Plus, its easy to make with about 10 minutes of actual prep time. It’s the perfect soup for the cooler weather in the fall and winter. Serve on any day of the week for a cozy lunch or dinner, or as a first course on special occasions like Thanksgiving.
Why You'll Love Acorn Squash Soup
- Easy to make. It takes around an hour and a half to make this rich soup, but most of it is cooking time — the bulk of it is spent waiting for the squash to roast. In fact, it only takes about 10 minutes of active prep time, so you can multitask and move on to preparing other dishes while you’re waiting. It’s worth the wait!

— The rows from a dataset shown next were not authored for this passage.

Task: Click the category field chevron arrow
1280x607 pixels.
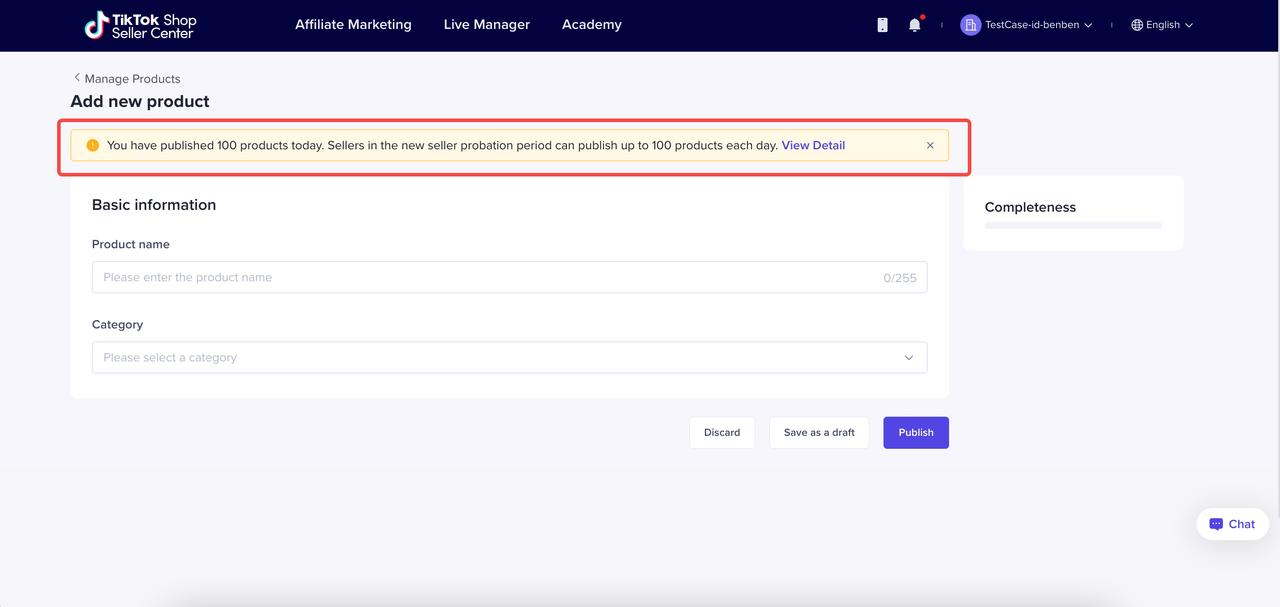Action: pos(909,357)
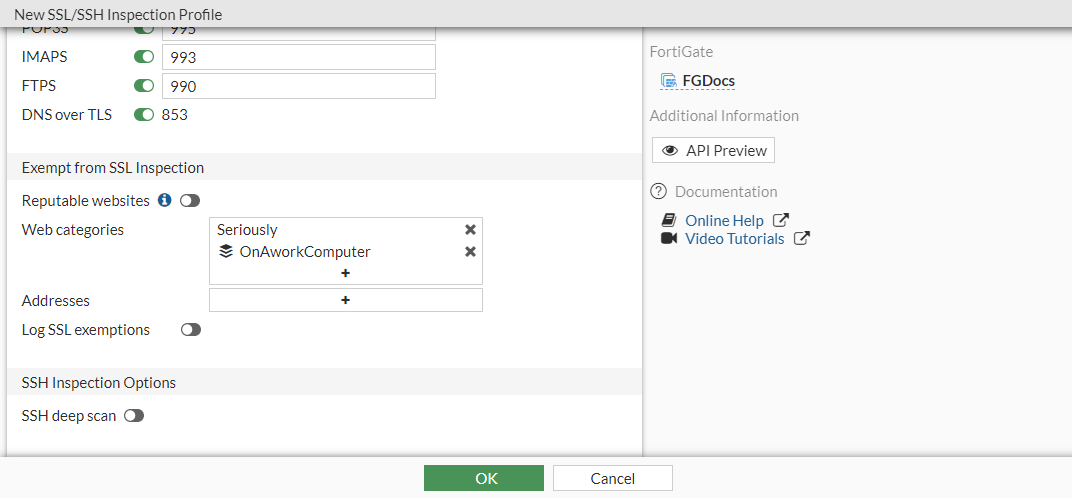Click the external link icon beside Video Tutorials
Screen dimensions: 1072x498
pyautogui.click(x=802, y=239)
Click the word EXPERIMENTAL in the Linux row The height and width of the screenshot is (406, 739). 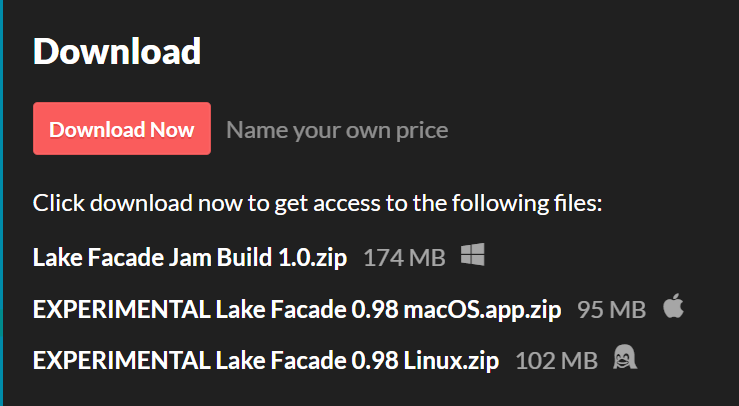point(122,361)
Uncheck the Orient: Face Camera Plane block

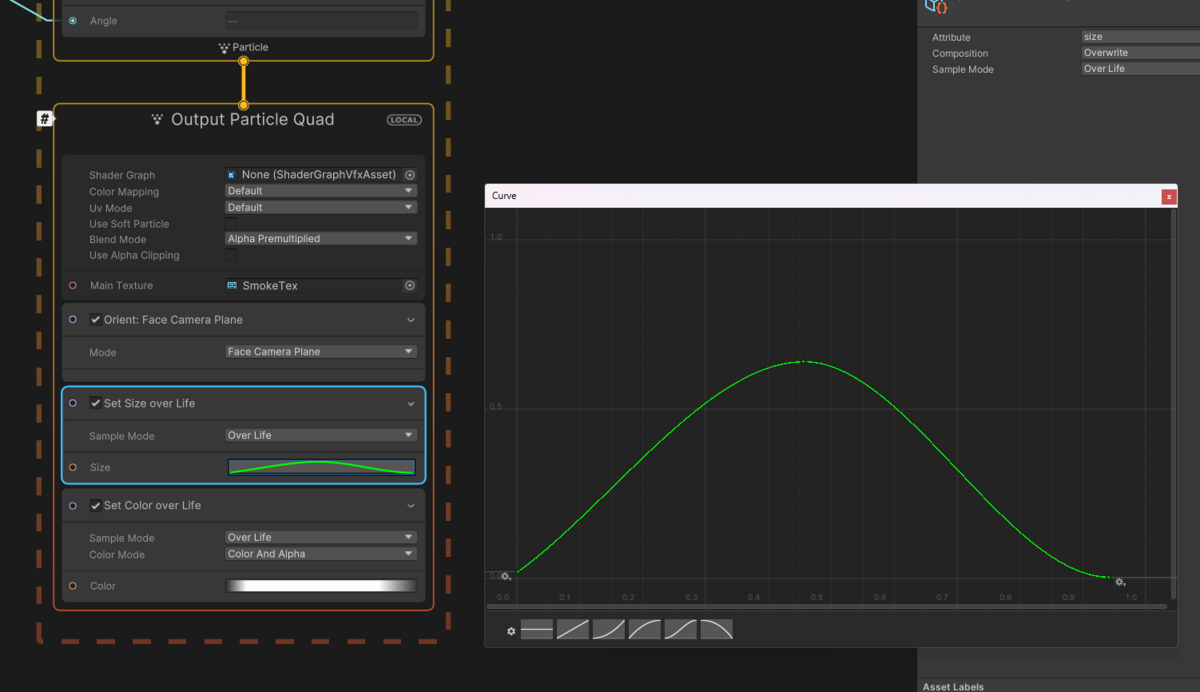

- Packed with vegetables. It’s rich, creamy, and nutritious! This acorn squash soup contains several different kinds of vegetables — squash, carrots, celery, onion, and garlic — and is bursting with roasted flavor.
- Great for all occasions. This fall soup with squash is perfect for all kinds of autumn celebrations (like Thanksgiving, potlucks, fall birthdays, or fall dinner parties) and casual meals at home.
- Naturally gluten free and vegetarian. This fall soup with squash doesn’t include any wheat-based ingredients that would contain gluten, and the only animal product called for is half and half. It can easily be swapped (see below) to make the soup vegan-friendly instead!
Ingredient Notes
To make this easy Acorn Squash Soup, you will need the following ingredients (full measurements in recipe card below):
- acorn squash - acorn squash are the namesake of this recipe, but if you’d like to experiment, you can also try making variations of this soup using butternut squash, honeynut squash, buttercup squash, or pumpkin. You’ll have to adjust the quantities and the cooking times to ensure a similar result.
- olive oil - this can be swapped for avocado oil, coconut oil, butter, or ghee if needed.
- salt and pepper
- onion - shallots would also work in this recipe.
- carrots
- celery
- garlic - freshly minced garlic is always best for fresh flavor, but if you’re short on time, you can use pre-minced garlic.
- vegetable stock - using vegetable stock keeps this soup vegetarian-friendly, but you can substitute it for chicken stock, beef stock, or bone broth if you prefer any of those.
- sage - this recipe calls for whole sage leaves but if you can't find them, you can use dried sage.
- thyme - dried thyme can also also acceptable, though you may need to skim out the leaves if they aren’t crushed.
- rosemary - fresh rosemary will give the soup the best flavor and is easier to remove before blending. If you choose to use dried rosemary, you can try to skim it out of the soup between simmering and blending, if you want a silky smooth soup.
- half and half - canned coconut milk would be a vegan-friendly replacement for the half and half.
Optional Ingredients
You can adjust the flavor to your liking by adding some extra seasoning such as:
- honey - 2 tablespoons of honey adds a little sweetness that complements the squash
- red pepper powder - ¼ teaspoon red pepper powder instead adds a kick that also compliments the squash well. Don’t add both honey and red pepper powder.
- cinnamon - you can also add in ½ teaspoon cinnamon for flavor.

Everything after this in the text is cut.